This is the mail archive of the
gcc-patches@gcc.gnu.org
mailing list for the GCC project.
Re: Congerie of performance improvements, take two
- From: Jakub Jelinek <jakub at redhat dot com>
- To: Zack Weinberg <zack at codesourcery dot com>
- Cc: gcc-patches at gcc dot gnu dot org
- Date: Tue, 18 Feb 2003 17:07:49 -0500
- Subject: Re: Congerie of performance improvements, take two
- References: <87znp0c2om.fsf@egil.codesourcery.com>
- Reply-to: Jakub Jelinek <jakub at redhat dot com>
On Wed, Feb 12, 2003 at 06:52:25PM -0800, Zack Weinberg wrote:
>
> This is a revised version of the patch I posted last night. The
> changes are: (1) I didn't mess up the GTY markers, so it actually
> works; (2) I reordered the fields in the alist structure in i386.c to
> enable tail recursion; (3) I redid bfs_walk from scratch; it's now
> reentrant again, and even faster to boot.
>
> The changes to bfs_walk deserve a bit of explanation. I eliminated
> the varray entirely, in favor of an open-coded circular queue. (The
> older code just kept enlarging the varray forever, instead of reusing
> slots that were no longer holding live data.) The initial storage for
> this queue is on the stack. If it needs to grow past ten slots it
> gets moved to the malloc arena. This never happens in my sp.ii test
> case, but does happen several times in the g++ test suite (so I'm
> confident there aren't bugs in the implementation). Then, for
> additional savings, I put BINFO_BASETYPES pointers on the queue
> instead of unpacking their contents onto the queue. This reduces the
> chance that the queue will need to grow.
>
> The upshot for sp.ii is a 2.67% performance improvement relative to
> current CVS, and a 0.31% improvement relative to the previous patch
> (these are "estimated cycles" as calculated by cachegrind).
>
> zw
>
> * emit-rtl.c (init_emit): Use ggc_alloc for regno_reg_rtx.

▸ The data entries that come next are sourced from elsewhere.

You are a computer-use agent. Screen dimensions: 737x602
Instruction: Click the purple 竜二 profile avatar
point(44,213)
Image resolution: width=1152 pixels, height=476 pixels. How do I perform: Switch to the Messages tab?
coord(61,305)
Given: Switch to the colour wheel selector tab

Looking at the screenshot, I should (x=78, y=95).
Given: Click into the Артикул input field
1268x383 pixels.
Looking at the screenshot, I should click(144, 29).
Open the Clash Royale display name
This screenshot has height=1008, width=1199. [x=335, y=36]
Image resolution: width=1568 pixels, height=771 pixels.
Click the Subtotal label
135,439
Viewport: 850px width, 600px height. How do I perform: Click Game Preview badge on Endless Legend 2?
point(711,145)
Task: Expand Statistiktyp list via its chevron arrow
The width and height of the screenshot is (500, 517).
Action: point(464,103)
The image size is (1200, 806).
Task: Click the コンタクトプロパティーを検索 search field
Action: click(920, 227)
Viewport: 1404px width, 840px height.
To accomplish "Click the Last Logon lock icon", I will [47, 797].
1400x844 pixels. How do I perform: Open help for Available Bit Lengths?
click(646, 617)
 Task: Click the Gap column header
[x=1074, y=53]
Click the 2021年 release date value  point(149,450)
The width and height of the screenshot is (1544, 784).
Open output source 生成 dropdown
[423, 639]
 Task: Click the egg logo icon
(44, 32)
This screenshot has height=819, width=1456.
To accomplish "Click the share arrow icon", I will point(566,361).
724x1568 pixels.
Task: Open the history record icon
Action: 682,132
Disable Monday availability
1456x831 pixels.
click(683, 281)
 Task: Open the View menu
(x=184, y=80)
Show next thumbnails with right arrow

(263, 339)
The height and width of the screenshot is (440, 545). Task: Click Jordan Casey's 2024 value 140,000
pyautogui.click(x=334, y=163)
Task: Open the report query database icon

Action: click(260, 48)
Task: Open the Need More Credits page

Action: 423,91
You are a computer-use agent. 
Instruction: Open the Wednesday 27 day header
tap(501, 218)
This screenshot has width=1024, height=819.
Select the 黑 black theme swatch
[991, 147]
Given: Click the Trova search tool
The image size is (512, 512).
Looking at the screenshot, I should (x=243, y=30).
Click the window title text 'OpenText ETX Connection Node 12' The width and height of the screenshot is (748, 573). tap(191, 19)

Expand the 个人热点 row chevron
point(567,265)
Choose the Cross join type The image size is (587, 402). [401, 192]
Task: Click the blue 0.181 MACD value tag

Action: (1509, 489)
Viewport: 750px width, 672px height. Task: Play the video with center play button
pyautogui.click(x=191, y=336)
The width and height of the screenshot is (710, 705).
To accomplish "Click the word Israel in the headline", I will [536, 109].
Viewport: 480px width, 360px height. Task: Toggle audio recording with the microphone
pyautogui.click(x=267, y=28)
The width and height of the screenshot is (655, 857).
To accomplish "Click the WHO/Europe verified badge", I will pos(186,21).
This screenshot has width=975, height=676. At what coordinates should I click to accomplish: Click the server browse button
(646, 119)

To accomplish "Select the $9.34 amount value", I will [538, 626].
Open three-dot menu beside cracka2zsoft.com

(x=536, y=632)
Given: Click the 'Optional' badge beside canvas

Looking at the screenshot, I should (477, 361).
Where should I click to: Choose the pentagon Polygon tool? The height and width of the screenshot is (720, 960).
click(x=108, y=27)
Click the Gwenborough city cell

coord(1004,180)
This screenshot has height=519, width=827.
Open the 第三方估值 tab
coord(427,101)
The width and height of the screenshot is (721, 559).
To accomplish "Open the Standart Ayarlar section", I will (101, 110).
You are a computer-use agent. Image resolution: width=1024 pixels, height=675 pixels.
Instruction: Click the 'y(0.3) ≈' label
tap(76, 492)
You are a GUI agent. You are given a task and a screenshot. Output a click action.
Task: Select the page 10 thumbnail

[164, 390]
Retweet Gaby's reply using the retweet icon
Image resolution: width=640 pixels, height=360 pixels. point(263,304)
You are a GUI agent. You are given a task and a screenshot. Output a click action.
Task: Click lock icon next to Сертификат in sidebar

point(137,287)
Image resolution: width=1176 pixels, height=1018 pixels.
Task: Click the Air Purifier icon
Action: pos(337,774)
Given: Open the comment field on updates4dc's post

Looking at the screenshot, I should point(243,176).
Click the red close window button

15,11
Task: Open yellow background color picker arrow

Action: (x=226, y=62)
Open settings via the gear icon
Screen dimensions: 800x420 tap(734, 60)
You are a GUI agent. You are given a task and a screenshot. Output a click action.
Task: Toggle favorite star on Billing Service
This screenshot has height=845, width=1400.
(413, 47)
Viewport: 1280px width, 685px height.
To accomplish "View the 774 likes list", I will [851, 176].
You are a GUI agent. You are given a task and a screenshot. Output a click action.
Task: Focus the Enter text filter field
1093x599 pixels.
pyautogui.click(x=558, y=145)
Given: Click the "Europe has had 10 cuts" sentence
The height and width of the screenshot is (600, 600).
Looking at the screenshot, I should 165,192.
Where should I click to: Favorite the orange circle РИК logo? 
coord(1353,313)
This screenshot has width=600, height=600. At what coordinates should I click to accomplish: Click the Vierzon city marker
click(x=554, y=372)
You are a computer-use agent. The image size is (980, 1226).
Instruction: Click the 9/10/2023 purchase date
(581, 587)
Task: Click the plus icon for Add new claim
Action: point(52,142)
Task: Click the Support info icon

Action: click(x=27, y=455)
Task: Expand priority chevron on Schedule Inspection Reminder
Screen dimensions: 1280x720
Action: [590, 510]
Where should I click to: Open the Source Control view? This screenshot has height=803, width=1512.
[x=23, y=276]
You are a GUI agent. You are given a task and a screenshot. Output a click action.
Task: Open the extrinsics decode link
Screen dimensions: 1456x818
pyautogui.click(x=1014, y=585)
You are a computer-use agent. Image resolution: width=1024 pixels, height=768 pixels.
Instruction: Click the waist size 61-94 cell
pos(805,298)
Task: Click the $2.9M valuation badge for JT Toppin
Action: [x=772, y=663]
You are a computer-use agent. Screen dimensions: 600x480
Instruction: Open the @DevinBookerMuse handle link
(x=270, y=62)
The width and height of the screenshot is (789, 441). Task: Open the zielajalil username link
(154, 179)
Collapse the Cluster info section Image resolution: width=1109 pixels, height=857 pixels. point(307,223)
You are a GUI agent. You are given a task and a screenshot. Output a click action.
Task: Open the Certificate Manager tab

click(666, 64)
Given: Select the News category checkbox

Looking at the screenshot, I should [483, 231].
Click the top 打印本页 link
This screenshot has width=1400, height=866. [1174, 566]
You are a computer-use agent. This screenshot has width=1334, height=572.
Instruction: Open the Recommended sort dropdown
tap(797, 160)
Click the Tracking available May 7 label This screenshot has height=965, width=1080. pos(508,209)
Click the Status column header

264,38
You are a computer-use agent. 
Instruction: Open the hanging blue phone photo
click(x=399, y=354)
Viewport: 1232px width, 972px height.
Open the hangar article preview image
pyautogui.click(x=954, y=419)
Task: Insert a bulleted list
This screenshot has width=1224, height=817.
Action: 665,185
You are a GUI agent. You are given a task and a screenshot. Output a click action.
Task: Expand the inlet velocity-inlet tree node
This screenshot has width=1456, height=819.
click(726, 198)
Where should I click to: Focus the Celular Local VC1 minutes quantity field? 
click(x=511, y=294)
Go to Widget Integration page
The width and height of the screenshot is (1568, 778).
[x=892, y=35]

> * function.h (struct emit_status): Length of regno_pointer_align
> and x_regno_reg_rtx as seen by gengtype is only x_reg_rtx_no,
> not regno_pointer_align_length (i.e. length actually used, not
> length as allocated)
Shouldn't then init_emit's
f->emit->regno_pointer_align
= (unsigned char *) ggc_alloc_cleared (f->emit->regno_pointer_align_length
* sizeof (unsigned char));
be replaced with:
f->emit->regno_pointer_align
= (unsigned char *) ggc_alloc (f->emit->regno_pointer_align_length);
memset (f->emit->regno_pointer_align, 0, LAST_VIRTUAL_REGISTER + 1);
and in gen_reg_rtx when reallocing the arrays both memset's removed?
Jakub